Legal Aid Services Struggle To Provide Representation To The Less Fortunate

In the United States, legal aid services are provided by community clinics and public interest law firms.  Because so many people seek out their help, these groups put restrictions on who can use their services.  These restrictions are generally income based.  The groups also limit the kinds of cases that they can handle, due largely to funding and the availability of qualified attorneys to take the case.  Typical cases handled by legal clinics include immigration, discrimination, domestic violence, evictions, and the denial of government benefits. 

Free legal clinics are staffed partially by new law school graduates under the supervision of an attorney who is dedicated to public service.  Most states impose pro bono requirements on lawyers who practice in that state.  A legal aid society is a good place for these lawyers to volunteer their time and find cases that fit their specialty and allow them to fulfill their pro bono obligations to the state.  This means that people in need of free legal services can occasionally secure the services of a highly qualified and respected attorney in the area.

When it comes to the legal system, many people are effectively shut out.  This is because they cannot afford to pay for legal representation.  This is one reason why many feel that justice is reserved for those who can afford to pay for it.  Free legal services are a way to bridge the income divide and allow lower middle and lower class people to obtain effective legal representation. 

Legal representation in the United States is a guaranteed right only in criminal cases.  Some states extend that guarantee to quasi criminal proceedings like termination of parental rights.  In 1974, the Congress establishes a national source of funding for legal services for those in need, but the amount of funding fluctuates dramatically depending on which political party is in power. 
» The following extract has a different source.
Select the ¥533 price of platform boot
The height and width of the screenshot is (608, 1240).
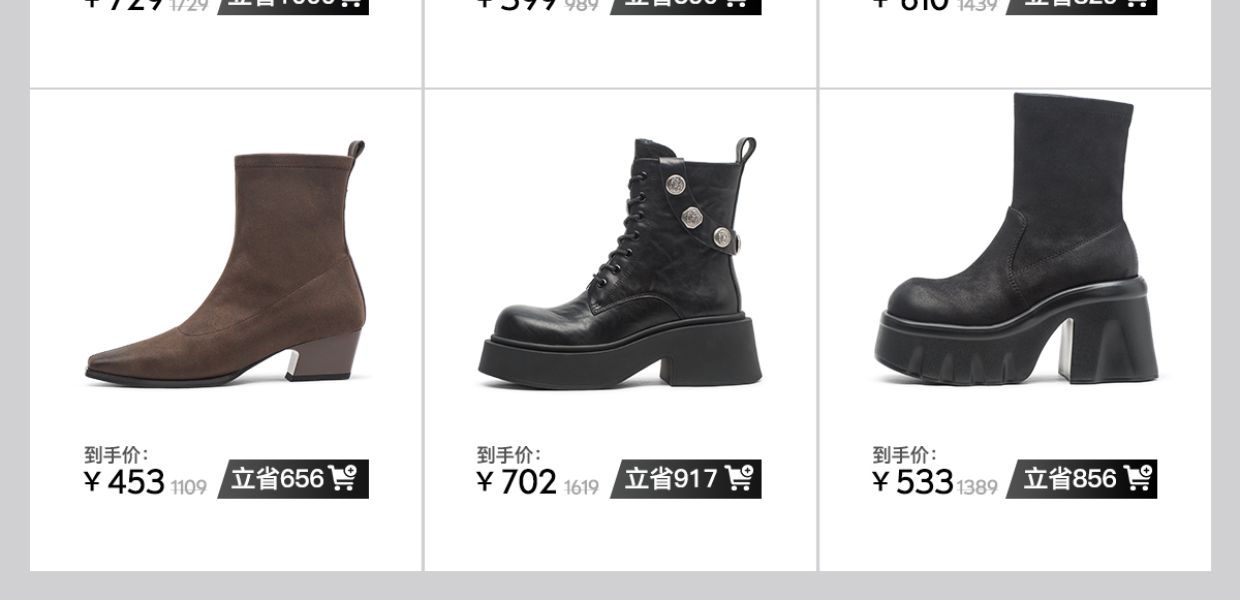pyautogui.click(x=913, y=482)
It is not difficult to find a legal aid office.  There are offices in all major cities.  Some local bar associations have their own legal aid offices.  In Orlando, the Orange County Bar Association requires all of its lawyers to either participate in legal aid services, or provide a substantial fee donation.  Still, the amount of legal services that are available is small when compared to the demand. 
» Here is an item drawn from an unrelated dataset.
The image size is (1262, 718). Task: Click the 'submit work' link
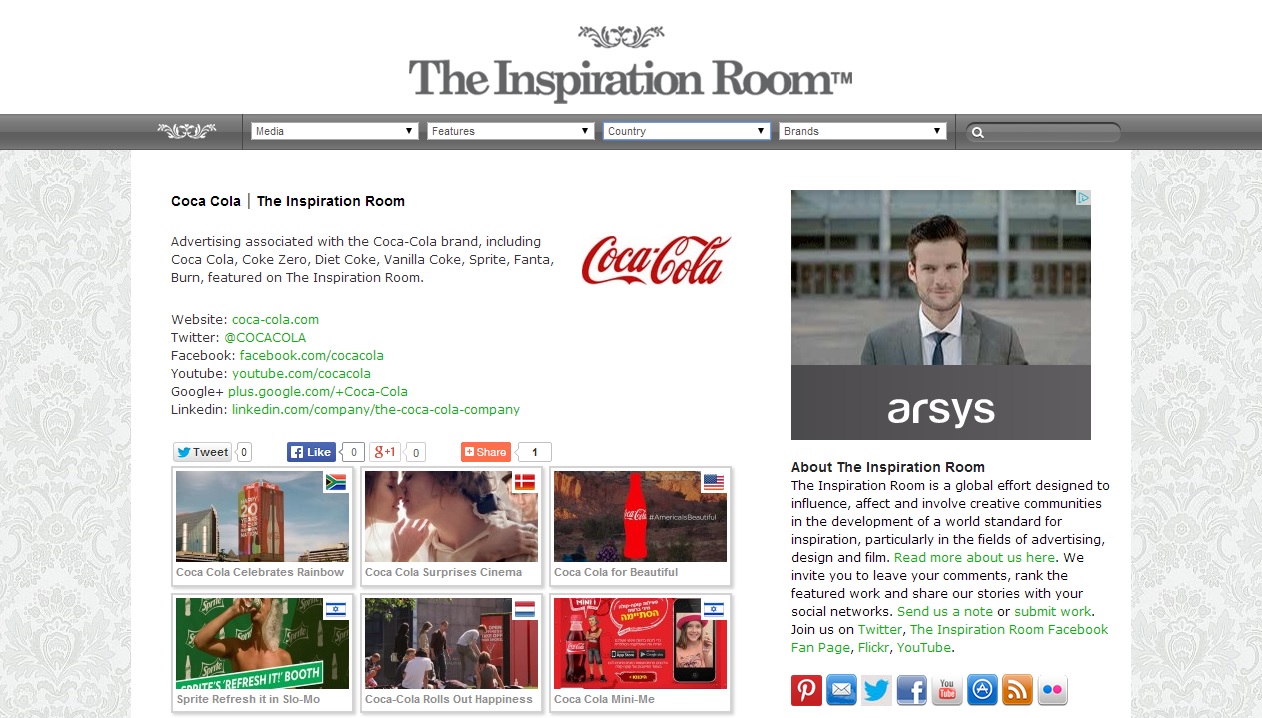click(x=1053, y=612)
Because of limited resources, these legal societies do not accept all types of cases.  Legal Aid of West Virginia has a list of cases that they do not handle.  As a general rule, they will not accept cases that can be taken by a private lawyer on a contingency basis.  This typically includes workers compensation cases, car accidents, medical malpractice, and personal injury cases.  They are prohibited by federal law from taking class action cases, criminal cases, and cases filed by people who are currently incarcerated.  They also will not represent people accused of domestic violence, and cannot take cases that conflict with each other.

Legal aid helps to make legal services available to everyone regardless of income.  Their resources and funding are limited, and there are some cases that they cannot take.  Although they are helping, it is not enough.  Many people still forego legal representation because they cannot afford it, effectively denying themselves of legal rights.  Contingency fees allow some people to hire lawyers they otherwise could not afford, but this method of payment is not always appropriate.  While legal services are now more available then they were prior to 1974, funding is not consistent.  The ability of someone to find counsel can be seriously affected by the political party in power, and many citizens still find themselves shut out of the legal process economically.